(Stored data)
* start *
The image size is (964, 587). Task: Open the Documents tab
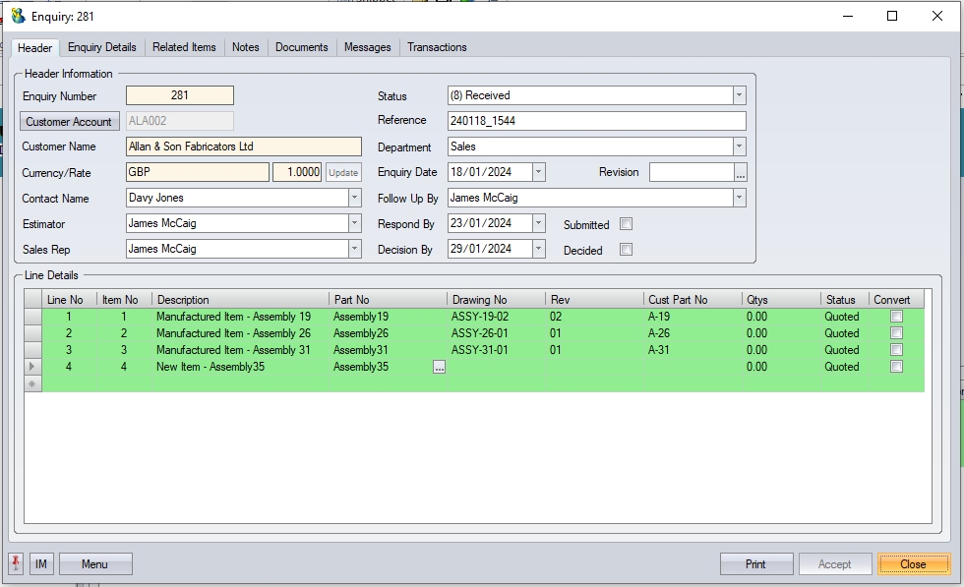tap(301, 47)
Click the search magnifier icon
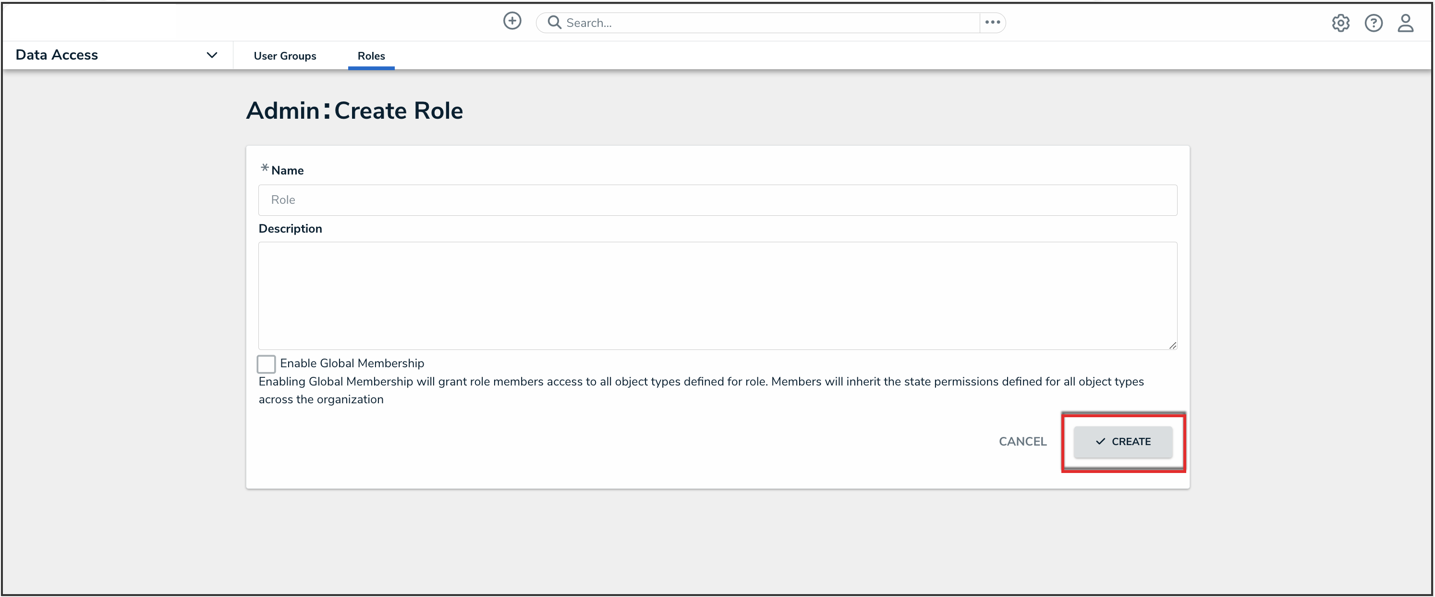 pyautogui.click(x=554, y=22)
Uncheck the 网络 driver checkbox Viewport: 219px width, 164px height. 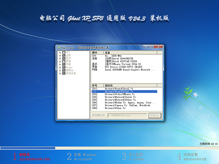coord(64,64)
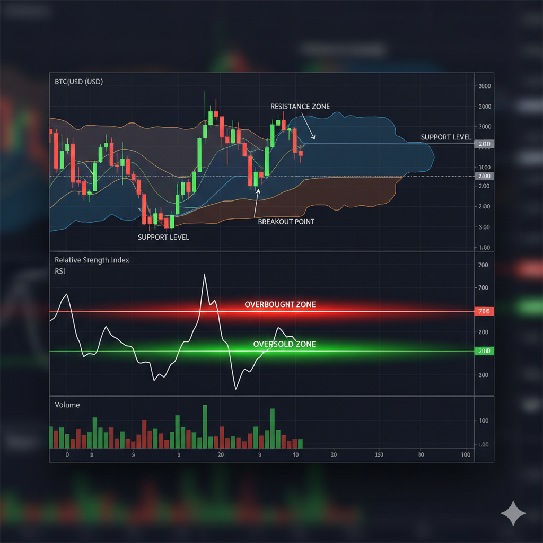Screen dimensions: 543x543
Task: Click the Support Level label
Action: 163,237
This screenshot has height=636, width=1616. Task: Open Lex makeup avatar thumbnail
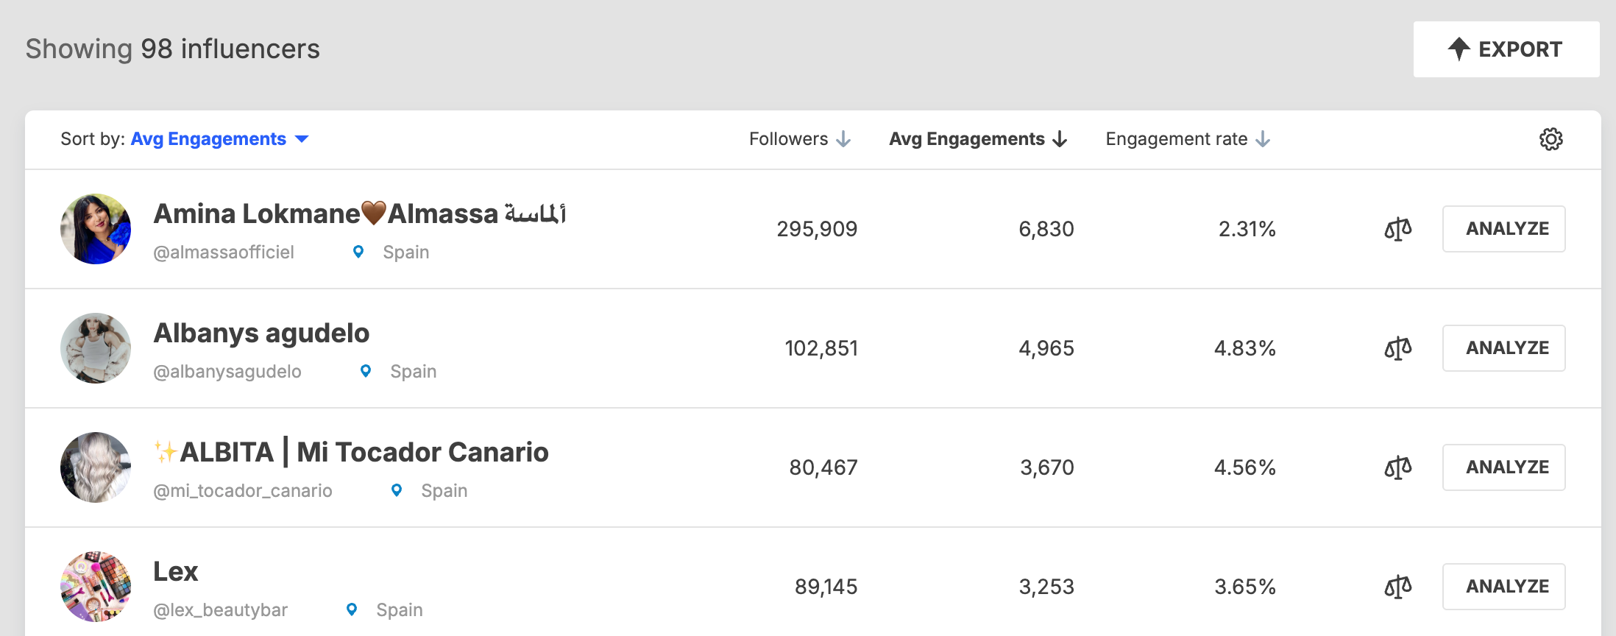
* end *
_CHALLENGE_
Show every line from the stored data above that includes the word "Open".

_SOLUTION BELOW_
The image size is (964, 587). Task: Open the Documents tab
This screenshot has height=636, width=1616. Task: Open Lex makeup avatar thumbnail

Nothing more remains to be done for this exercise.